Hug your weather forecaster today…

….or at least appreciate them.

Today is National Weatherperson’s Day, which commemorates the birth of John Jeffries, one of America’s first weather observers. According to the National Weather Service, Jeffries began taking daily weather observations in Boston in 1774. Ten years later, he took the first balloon observation. Jeffries kept weather records from 1774 to 1816.

It’s easy to complain when an expected dusting turns into a full-fledged snowstorm, or temperatures peak several degrees from where they were forecast.

But I think about how the weather service is staffed 24 hours a day, 7 days a week, and the long, strange hours even television meteorologists work during severe weather events.

I think about people like Mike Umscheid, the meteorologist on duty in the weather service’s Dodge City branch who had the foresight to issue a tornado emergency for Greensburg two years ago – a move that undoubtedly saved lives.

I think about the work Merril Teller, Jay Prater and Dave Freeman (and other meteorologists off camera) did for their television audiences that night in stressing the dangers of the storm that was unfolding; and how the people in Hoisington heard and heeded concerns voiced by meteorologists in 2001, going to their basements just before a tornado touched down just outside of town late at night and plowed through the northern part of the city. That only two people were killed by that tornado is remarkable, officials have told me more than once.
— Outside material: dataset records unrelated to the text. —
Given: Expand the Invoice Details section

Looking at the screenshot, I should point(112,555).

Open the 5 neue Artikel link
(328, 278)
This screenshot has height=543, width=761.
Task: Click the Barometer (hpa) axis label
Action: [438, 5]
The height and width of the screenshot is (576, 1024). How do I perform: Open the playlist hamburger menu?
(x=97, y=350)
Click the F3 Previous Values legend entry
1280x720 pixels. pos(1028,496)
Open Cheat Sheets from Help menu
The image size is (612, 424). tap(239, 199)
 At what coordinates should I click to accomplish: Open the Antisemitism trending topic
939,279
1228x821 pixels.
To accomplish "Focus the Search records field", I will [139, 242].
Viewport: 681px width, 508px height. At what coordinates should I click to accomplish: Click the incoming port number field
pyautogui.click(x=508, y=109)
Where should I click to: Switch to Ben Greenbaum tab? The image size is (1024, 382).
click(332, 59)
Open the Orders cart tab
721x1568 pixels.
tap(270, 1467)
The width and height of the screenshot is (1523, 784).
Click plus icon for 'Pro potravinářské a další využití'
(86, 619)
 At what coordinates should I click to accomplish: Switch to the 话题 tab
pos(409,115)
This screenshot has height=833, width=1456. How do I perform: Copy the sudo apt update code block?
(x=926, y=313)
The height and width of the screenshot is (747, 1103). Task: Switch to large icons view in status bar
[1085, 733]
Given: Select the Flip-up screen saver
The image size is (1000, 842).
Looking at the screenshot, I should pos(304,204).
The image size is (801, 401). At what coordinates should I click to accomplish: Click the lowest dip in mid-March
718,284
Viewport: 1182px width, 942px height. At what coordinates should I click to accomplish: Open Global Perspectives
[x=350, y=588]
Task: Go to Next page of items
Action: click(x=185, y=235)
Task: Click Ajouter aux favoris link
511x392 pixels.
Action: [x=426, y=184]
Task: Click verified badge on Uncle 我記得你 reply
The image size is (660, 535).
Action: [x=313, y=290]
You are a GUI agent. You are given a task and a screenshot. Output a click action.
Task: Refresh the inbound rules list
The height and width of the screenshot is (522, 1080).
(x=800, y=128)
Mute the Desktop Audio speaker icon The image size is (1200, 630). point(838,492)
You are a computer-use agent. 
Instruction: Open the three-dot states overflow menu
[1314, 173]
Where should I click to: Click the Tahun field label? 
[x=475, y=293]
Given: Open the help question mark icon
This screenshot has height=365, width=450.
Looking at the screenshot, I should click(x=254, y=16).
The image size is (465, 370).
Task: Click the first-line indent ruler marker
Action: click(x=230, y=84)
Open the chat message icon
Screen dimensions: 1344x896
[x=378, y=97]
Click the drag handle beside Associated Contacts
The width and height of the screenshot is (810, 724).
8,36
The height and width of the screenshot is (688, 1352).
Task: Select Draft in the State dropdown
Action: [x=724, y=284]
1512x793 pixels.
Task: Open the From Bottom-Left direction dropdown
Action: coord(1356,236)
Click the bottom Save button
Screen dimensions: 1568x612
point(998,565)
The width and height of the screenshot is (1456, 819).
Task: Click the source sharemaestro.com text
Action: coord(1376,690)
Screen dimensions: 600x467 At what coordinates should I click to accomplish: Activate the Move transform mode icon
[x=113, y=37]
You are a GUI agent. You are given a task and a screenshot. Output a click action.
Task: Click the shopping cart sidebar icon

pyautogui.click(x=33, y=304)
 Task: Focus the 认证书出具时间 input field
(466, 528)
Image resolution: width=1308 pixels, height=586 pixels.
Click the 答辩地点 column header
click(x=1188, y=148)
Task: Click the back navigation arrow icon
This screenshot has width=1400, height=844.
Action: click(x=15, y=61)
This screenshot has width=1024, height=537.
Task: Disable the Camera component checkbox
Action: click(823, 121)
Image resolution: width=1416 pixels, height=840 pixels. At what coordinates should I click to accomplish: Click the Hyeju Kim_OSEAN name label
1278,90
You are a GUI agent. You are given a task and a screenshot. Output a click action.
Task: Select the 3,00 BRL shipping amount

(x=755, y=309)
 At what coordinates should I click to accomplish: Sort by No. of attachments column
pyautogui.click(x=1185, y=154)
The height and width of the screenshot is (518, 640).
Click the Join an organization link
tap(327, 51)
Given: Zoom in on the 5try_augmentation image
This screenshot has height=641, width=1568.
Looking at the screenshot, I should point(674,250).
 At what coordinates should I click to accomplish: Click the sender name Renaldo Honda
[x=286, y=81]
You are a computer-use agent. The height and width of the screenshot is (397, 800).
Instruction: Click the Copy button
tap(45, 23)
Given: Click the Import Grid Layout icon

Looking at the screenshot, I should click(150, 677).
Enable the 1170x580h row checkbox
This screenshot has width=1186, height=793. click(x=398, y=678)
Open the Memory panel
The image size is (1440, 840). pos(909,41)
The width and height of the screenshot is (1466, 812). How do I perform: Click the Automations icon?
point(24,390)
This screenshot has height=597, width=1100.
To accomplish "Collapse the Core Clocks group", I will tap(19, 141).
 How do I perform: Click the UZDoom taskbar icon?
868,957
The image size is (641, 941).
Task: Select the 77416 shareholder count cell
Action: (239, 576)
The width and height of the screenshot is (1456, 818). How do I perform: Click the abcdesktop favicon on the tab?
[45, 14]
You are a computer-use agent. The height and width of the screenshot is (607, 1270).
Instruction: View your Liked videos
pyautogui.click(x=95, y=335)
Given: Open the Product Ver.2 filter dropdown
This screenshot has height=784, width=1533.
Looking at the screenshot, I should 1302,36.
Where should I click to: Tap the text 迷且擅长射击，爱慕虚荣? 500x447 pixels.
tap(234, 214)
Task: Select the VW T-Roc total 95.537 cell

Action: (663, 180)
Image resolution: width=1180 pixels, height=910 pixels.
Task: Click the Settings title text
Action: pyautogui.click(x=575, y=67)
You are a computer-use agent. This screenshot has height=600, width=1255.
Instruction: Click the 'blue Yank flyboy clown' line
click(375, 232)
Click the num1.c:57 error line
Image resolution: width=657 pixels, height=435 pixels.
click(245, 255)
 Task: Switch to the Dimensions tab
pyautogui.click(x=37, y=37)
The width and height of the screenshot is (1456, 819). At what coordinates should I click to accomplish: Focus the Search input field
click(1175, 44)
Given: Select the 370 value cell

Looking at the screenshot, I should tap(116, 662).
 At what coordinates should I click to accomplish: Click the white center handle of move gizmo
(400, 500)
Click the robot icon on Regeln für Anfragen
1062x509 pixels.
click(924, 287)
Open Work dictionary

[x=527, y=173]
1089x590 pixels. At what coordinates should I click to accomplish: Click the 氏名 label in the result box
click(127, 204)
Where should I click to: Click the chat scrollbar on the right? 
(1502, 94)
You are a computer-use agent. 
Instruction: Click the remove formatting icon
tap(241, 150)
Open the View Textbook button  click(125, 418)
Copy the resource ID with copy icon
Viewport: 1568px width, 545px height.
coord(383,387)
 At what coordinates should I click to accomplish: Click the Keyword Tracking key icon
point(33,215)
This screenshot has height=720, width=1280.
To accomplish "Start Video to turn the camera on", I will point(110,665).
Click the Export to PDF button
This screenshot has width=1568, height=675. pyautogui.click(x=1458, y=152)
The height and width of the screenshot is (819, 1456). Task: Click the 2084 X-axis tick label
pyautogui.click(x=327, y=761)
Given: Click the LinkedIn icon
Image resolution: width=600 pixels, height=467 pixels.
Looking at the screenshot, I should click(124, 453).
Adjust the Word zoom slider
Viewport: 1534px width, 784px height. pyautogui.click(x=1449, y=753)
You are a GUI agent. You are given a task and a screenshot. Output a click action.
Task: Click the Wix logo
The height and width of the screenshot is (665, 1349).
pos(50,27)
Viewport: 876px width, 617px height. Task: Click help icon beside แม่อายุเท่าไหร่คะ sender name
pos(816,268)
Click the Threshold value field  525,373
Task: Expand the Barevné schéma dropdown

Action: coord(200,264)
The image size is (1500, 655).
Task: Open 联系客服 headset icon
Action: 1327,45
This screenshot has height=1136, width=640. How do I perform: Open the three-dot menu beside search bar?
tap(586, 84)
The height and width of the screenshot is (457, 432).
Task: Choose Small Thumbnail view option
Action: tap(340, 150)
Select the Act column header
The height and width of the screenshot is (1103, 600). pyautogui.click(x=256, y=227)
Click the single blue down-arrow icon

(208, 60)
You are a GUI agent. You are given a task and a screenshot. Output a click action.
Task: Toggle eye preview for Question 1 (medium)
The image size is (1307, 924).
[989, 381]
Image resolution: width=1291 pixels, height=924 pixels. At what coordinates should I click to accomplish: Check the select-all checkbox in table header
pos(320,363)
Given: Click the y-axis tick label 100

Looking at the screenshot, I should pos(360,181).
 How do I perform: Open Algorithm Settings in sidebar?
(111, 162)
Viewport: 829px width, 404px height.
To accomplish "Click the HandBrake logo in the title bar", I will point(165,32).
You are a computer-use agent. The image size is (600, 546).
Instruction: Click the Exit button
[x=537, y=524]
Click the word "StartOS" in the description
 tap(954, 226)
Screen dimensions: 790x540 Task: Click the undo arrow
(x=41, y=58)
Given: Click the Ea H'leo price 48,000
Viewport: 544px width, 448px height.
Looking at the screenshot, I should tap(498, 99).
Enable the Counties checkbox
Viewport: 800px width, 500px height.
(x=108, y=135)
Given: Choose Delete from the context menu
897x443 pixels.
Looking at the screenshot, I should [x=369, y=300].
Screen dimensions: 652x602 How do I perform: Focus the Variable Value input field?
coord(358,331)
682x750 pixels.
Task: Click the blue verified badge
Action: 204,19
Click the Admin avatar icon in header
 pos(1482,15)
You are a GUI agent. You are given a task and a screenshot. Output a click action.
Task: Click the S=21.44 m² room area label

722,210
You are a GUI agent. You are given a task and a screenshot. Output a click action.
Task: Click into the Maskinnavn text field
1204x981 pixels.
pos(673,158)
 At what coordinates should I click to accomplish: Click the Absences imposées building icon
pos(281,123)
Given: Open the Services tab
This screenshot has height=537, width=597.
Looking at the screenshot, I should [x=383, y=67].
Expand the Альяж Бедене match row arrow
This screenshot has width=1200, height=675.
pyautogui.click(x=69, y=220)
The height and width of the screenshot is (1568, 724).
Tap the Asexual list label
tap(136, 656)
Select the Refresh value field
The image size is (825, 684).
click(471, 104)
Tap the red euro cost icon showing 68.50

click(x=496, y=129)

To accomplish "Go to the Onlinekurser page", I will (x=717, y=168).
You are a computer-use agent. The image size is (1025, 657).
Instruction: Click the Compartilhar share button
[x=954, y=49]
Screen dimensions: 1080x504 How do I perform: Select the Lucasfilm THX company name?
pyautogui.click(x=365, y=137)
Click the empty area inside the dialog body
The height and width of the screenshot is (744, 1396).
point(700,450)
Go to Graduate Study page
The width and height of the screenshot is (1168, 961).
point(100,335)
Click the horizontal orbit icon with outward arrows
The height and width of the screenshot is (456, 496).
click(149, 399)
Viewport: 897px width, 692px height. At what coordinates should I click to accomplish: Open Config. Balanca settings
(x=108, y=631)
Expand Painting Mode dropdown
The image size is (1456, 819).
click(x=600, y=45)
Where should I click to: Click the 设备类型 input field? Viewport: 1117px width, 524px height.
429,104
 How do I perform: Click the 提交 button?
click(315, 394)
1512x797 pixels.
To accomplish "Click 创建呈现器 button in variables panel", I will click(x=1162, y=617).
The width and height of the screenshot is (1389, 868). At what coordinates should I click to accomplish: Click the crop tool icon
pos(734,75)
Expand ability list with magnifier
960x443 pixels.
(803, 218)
Those are only a couple of recent examples. I tip my cap, too, to the work done in years past by the likes of Cecil Carrier and Jim O’Donnell in the Wichita area and meteorologists around the world.

Mike Smith has moved into the private sector with WeatherData Services Inc., but he has been at the forefront of numerous technological advancements that have changed how people and businesses can get personalized forecasts and weather condition reports.

Meteorology is an important job, one often overlooked until our own lives are threatened by severe weather. On behalf of everyone who has ever wondered what the weather would be like on a given day, I say “Thank you.”